Impinj is supplying chips to nine companies manufacturing RFID Gen 2 smart labels, inlays or strap assemblies (where chips are attached to metal pads that can be bonded to an antenna): Alien Technology, Avery Dennison, Hana RFID, IER, KSW Microtec, Precisia, Rafsec, RF IDentics and RSI ID Technologies. Impinj has not divulged how many chips each company has ordered individually, but says the quantities are relatively even. "It's a broad mix of customers, and they all have a healthy consumption,” says William Colleran, Impinj president and CEO.


William Colleran, Impinj

"We've had a relationship with Impinj going back to the Gen 2 specification development [with EPCglobal]," says Alien’s vice president of corporate development and product strategy, Tom Pounds. "They've developed a nice Gen 2 product, it's available and ready to go, and it's a good match for what the market needs."

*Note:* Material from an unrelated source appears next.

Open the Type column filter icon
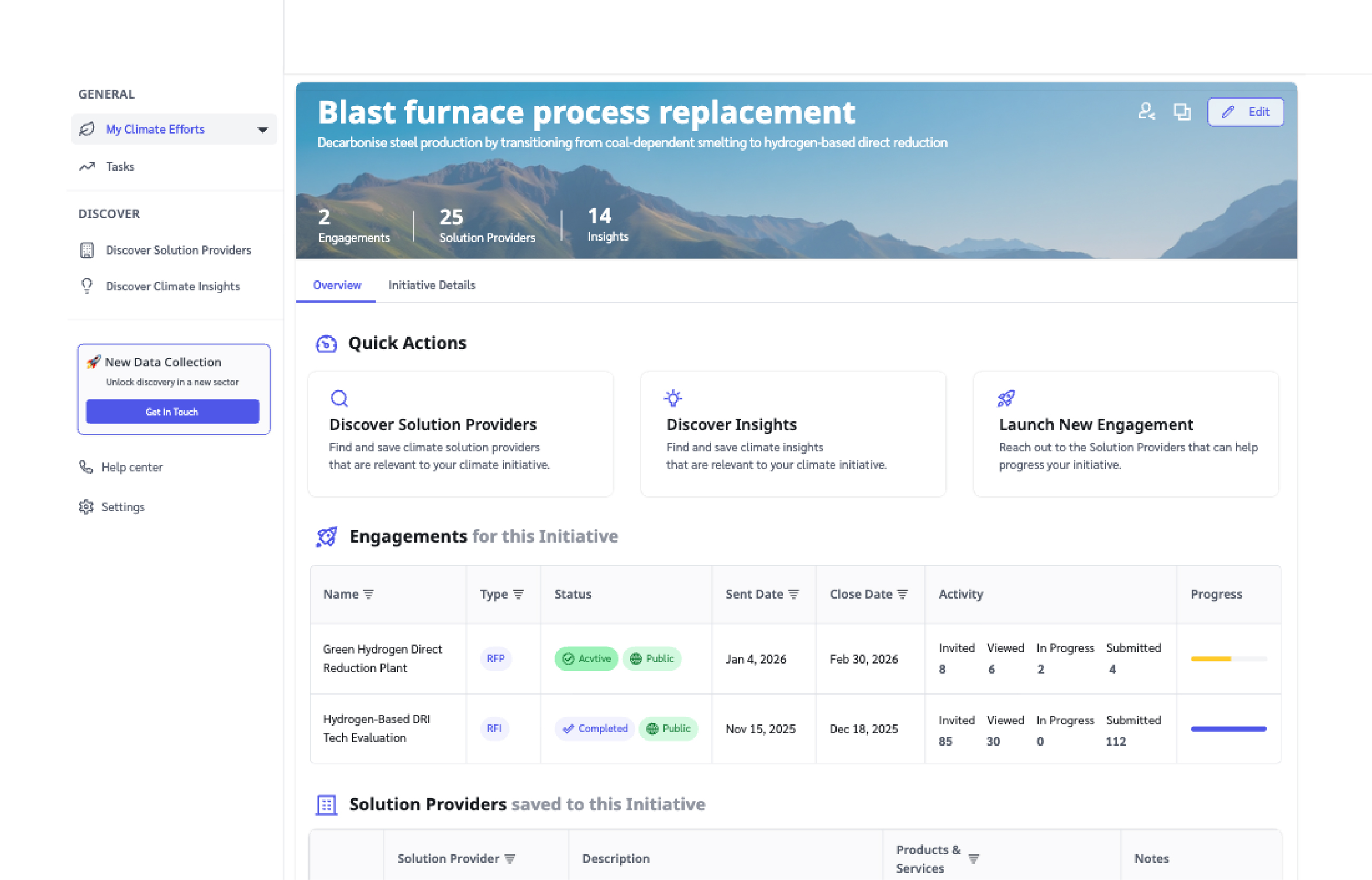The height and width of the screenshot is (880, 1372). [x=518, y=594]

"We're excited about the pickup [in orders] and the breadth of the customers that are ordering the chips," says Colleran "We see a lot healthy competition and innovation among these companies; they have various inlay assembly techniques. We're happy they're using Impinj chips in these processes, and we'll see which of them are the most successful."

Colleran says the high number of orders for Impinj Gen 2 chips is a positive sign of the demand for Gen 2 hardware—especially when compared with the demand for Gen 1. "When Alien closed its latest round of funding, the company said it'd shipped its 50 millionth tag," says Colleran. "That took a number of years, but we'll ship the bulk of the orders for 50 million chips in the second part of this year."

According to Colleran, providing chips to Alien is a big win for Impinj. "People have thought of Alien and Impinj as competitors in the past," he says, "but we're a chip company, and their core competency is in inlay and strap assembly. So our core competencies are actually quite complementary. The fact they they're sourcing from Impinj is a big deal because right now they have the lion's share of the market for UHF tags, so that portends good things for us—and, we think, for them, because we have very high-performance silicon."

Impinj debuted its Gen 2 chips, dubbed Monza, in April (see Impinj Announces Gen 2 Tags, Reader). Taiwan Semiconductor Manufacturing Co. (TSMC) is manufacturing the Monza chips and shipping them to Impinj's Seattle plant. Once Impinj places an order with TSMC, Colleran says, there will be a lead time of eight to 10 weeks before it receive the chips.

Colleran notes that before his company ships the Gen 2 chips to its own customers, where they are attached to antennas to form inlays, Impinj first tests the chips’ functionality. If the customer requires it, Impinj also adds "bumps" made of gold or a gold alloy to the chips. Bumps provide connection points between the chip and antenna.

Though Impinj has been providing EPC Gen 1 tags to some of its customers, by outsourcing the inlay assembly, it will not be providing Gen 2 tags. "We've seen so much demand for chips, we don't see a need to make inlays," says Colleran.

In April, semiconductor giant Philips said it would take orders for its Gen 2 chips in September 2005, for deliveries beginning in October. Impinj has not yet released any pricing information for its Monza chips. However, in April, Philips said its chips would be priced at $0.09, in volume quantities of 10,000 units (see Philips, Partners Testing Gen 2 Chips).

In June, Texas Instruments said it would begin volume manufacturing of Gen 2 inlays and straps in July, with an estimated production of 1 million inlays in July alone. (See TI to Begin Production of Gen 2 Inlays, Straps.)